--- EXCERPTED DATA Enclosed Below ---

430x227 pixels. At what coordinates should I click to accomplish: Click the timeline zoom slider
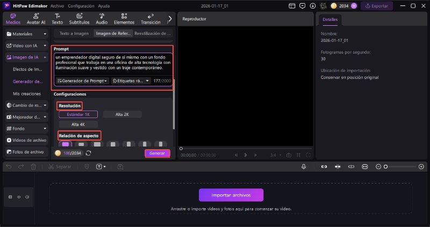pos(400,167)
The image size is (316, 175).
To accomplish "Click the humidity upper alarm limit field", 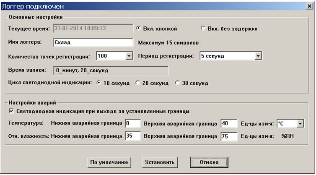I will click(x=229, y=137).
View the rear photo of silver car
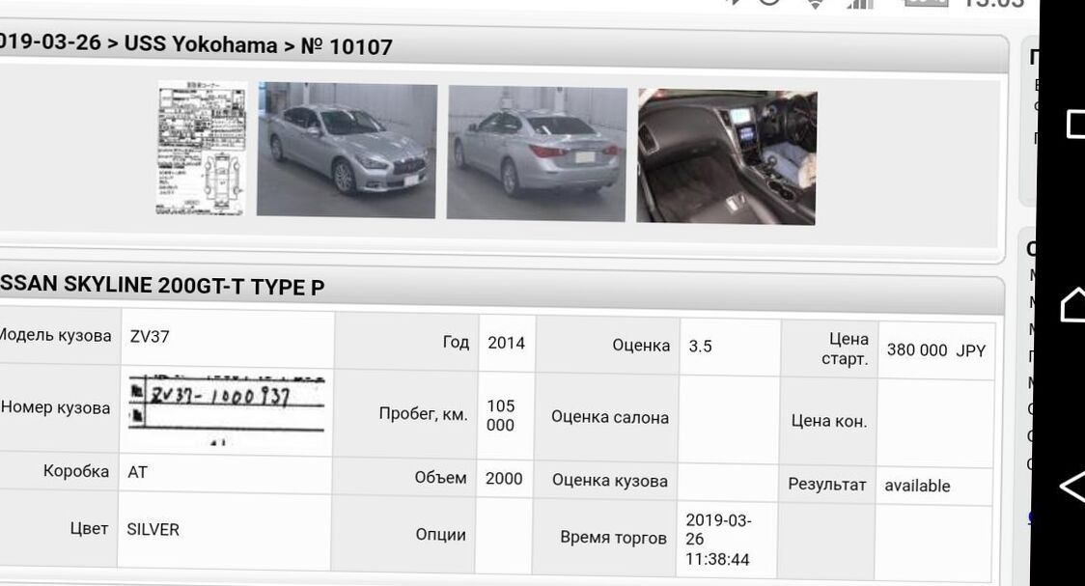Image resolution: width=1085 pixels, height=586 pixels. 537,153

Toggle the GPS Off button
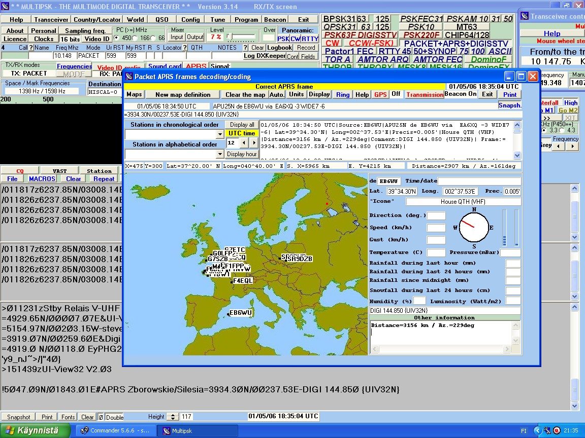(x=396, y=94)
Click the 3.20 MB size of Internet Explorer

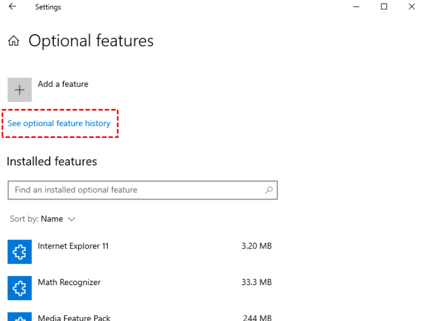point(256,246)
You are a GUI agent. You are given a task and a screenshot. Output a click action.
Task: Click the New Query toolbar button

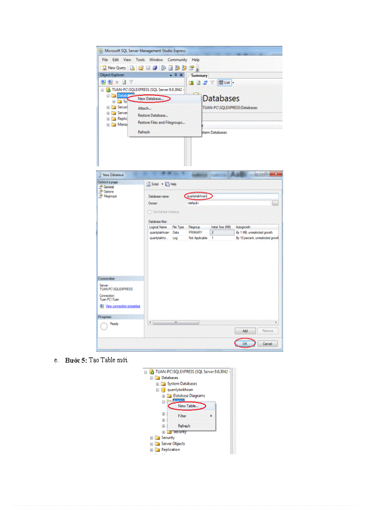point(113,68)
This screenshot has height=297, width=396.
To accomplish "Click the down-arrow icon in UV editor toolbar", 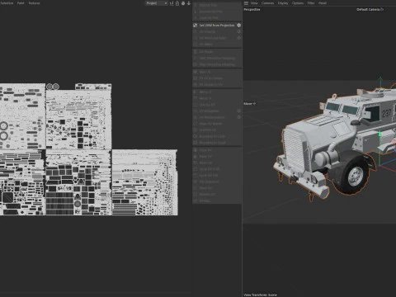I will tap(189, 3).
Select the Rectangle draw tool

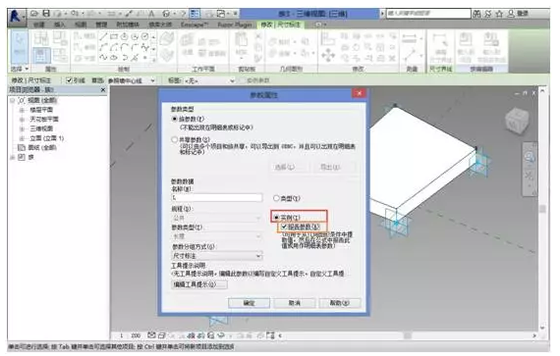coord(114,36)
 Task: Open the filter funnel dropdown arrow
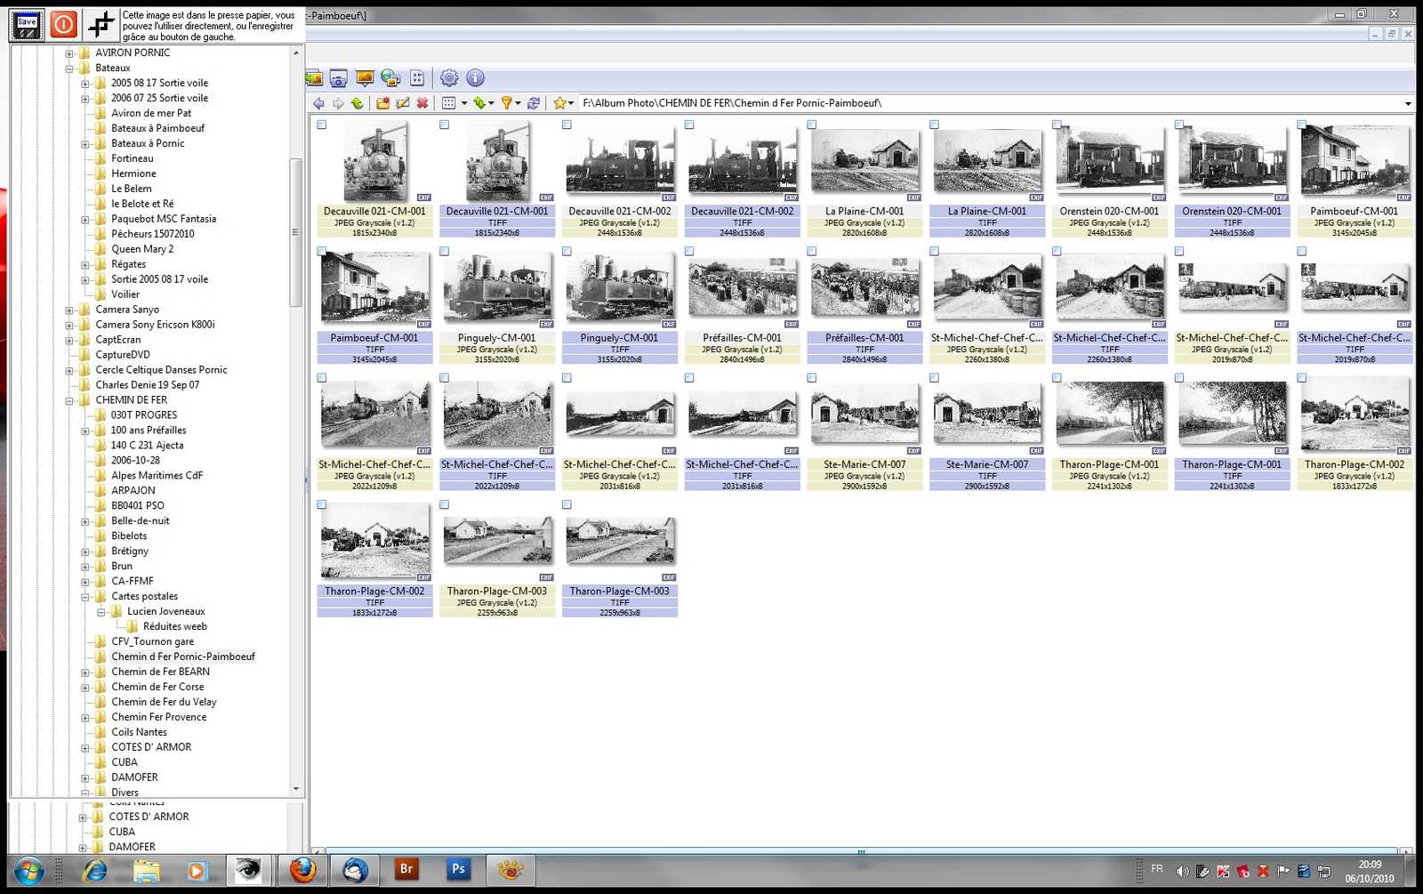[x=518, y=104]
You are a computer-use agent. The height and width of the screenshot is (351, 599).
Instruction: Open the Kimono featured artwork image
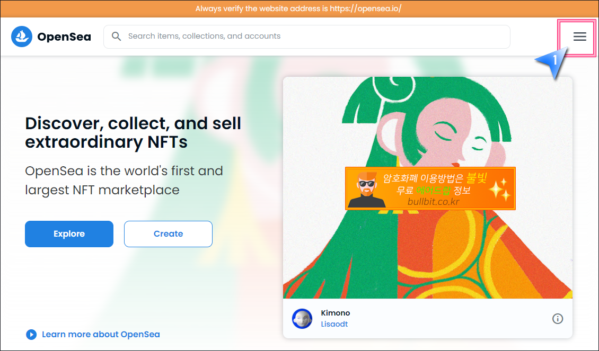point(427,188)
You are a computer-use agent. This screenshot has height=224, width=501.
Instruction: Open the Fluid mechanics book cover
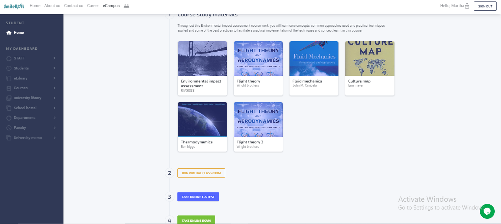[314, 59]
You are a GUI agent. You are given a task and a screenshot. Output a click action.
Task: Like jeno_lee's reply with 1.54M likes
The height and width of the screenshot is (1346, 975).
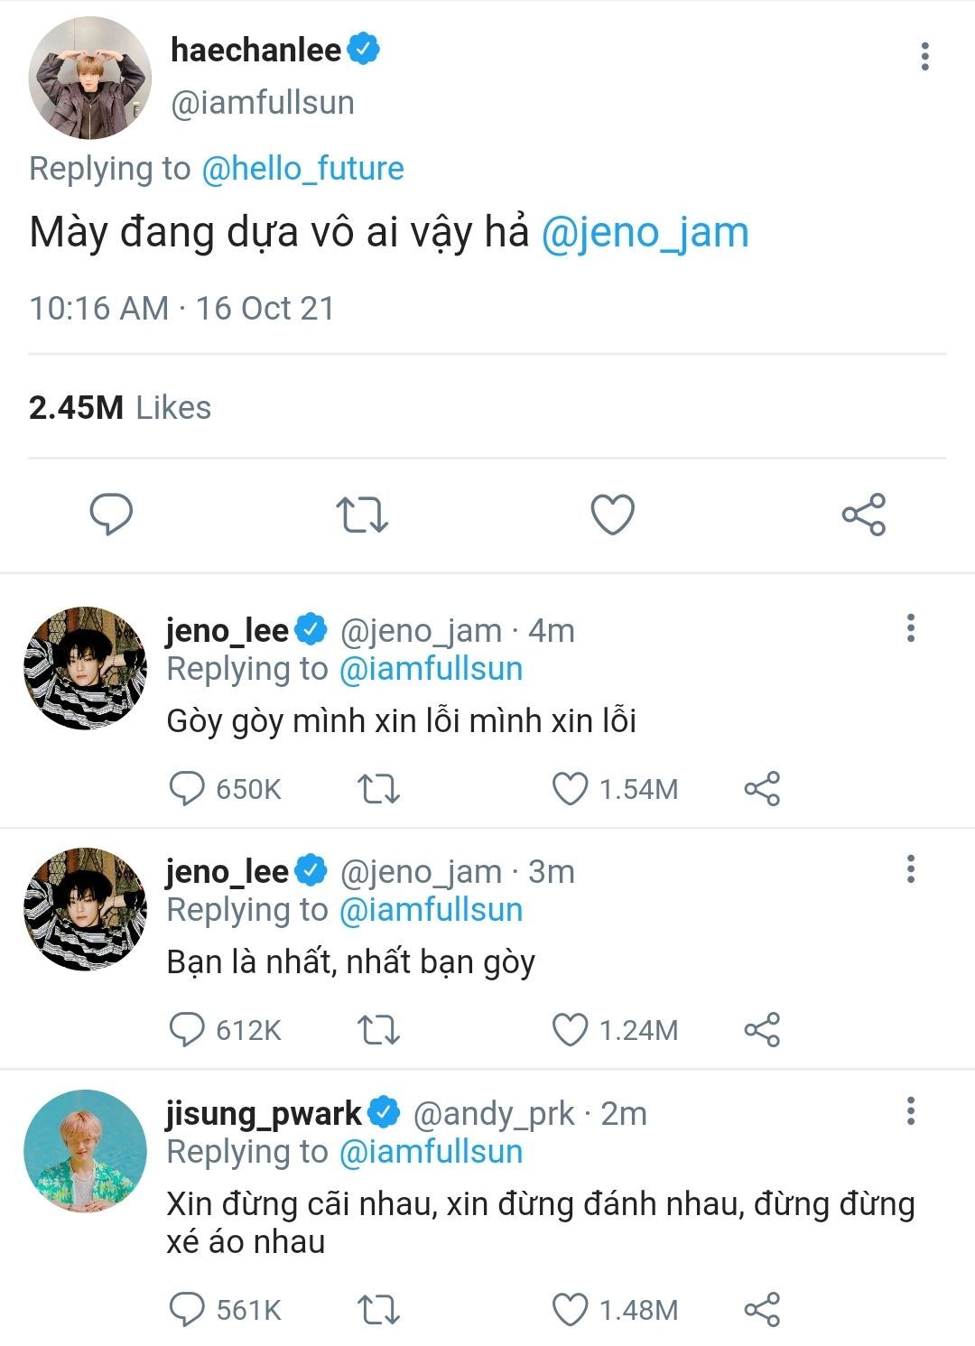pos(570,789)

--- End of Enclosed EXCERPTED DATA ---

■ EXERCISE REQUIREMENTS
Which lines in the entries above contain "This"? Pull each of them out.

■ SOLUTION
This screenshot has height=297, width=396.
You are a computer-use agent. This screenshot has height=224, width=501.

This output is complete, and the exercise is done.